We examined the effect of probenecid in regulating the ERK and JNK downstream MAPK pathways affecting respiratory syncytial virus replication.
Background: We have previously shown that probenecid inhibits RSV, influenza virus, and SARS-CoV-2 replication in vitro in preclinical animal models and in humans.

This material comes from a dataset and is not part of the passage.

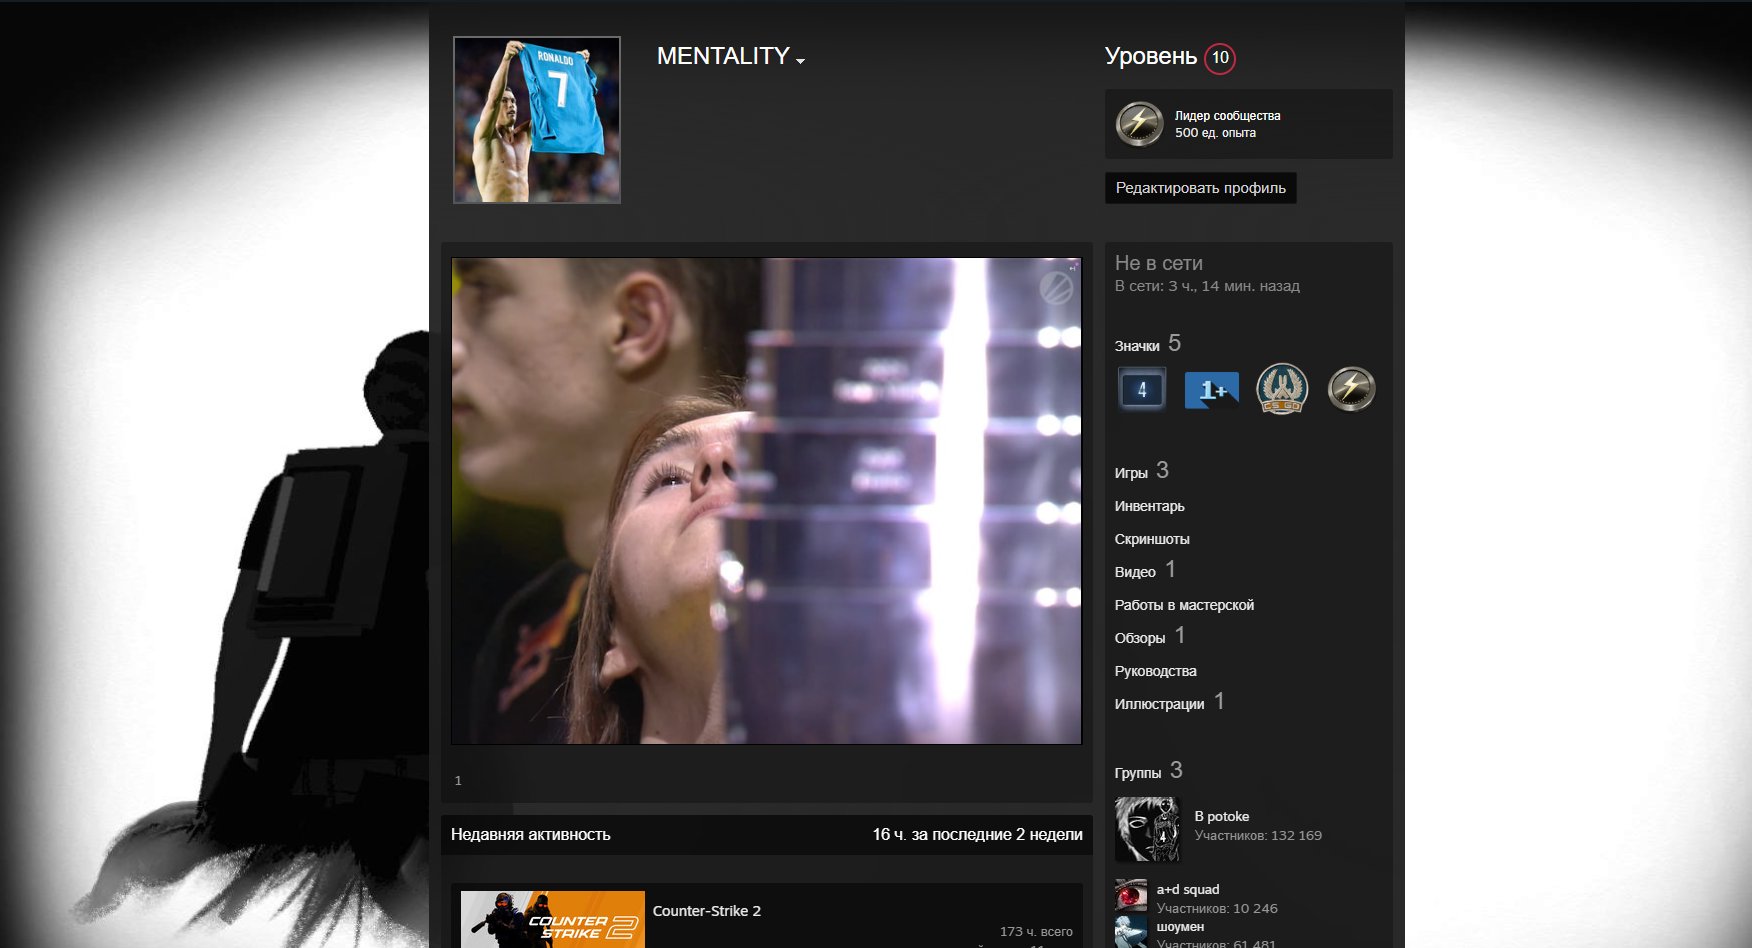This screenshot has width=1752, height=948.
Task: Open the Скриншоты section link
Action: pos(1152,539)
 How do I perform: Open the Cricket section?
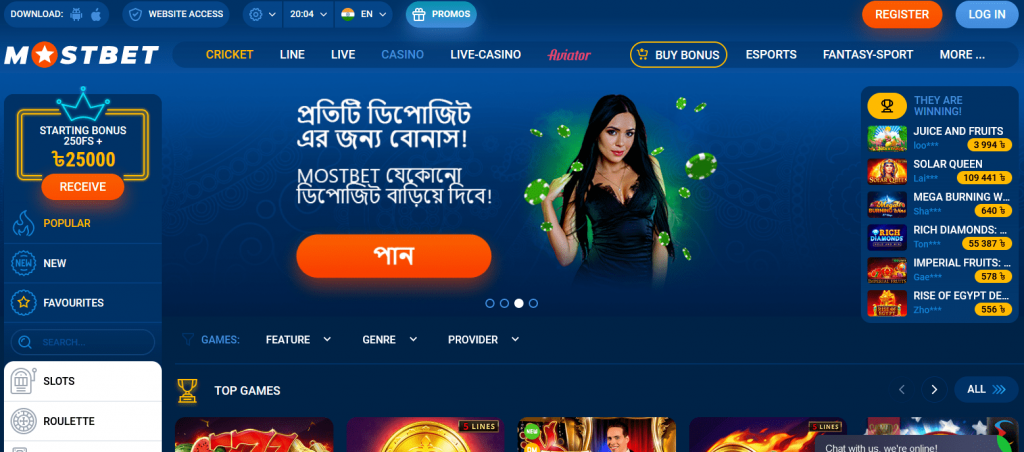(229, 55)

In a Phase two randomized, placebo-controlled, single-blind, dose range-finding study using probenecid to treat non-hospitalized patients with symptomatic, mild-to-moderate COVID-19, we previously showed that a 1000 mg twice daily treatment for 5 days reduced the median time to viral clearance from 11 to 7 days, and a 500 mg twice daily treatment for 5 days reduced the time to viral clearance from 11 to 9 days more than the placebo.
Methods: In this study, we sought to determine the mechanism of action of the probenecid inhibition of RSV replication in human respiratory epithelial (A549) cells.
Results: We show that probenecid inhibits the RSV-induced phosphorylation of JNKs and ERKs and the downstream phosphorylation of c-jun, a component of the AP-1 transcription complex needed for virus replication. The inhibition of JNKs by probenecid reversed the repression of transcription factor HNF-4.
Conclusion: The probenecid inhibition of JNK and ERK phosphorylation involves the MAPK pathway that precludes virus replication.
Keywords: ERK; HNF; JNK; RSV; antiviral; transcription factor.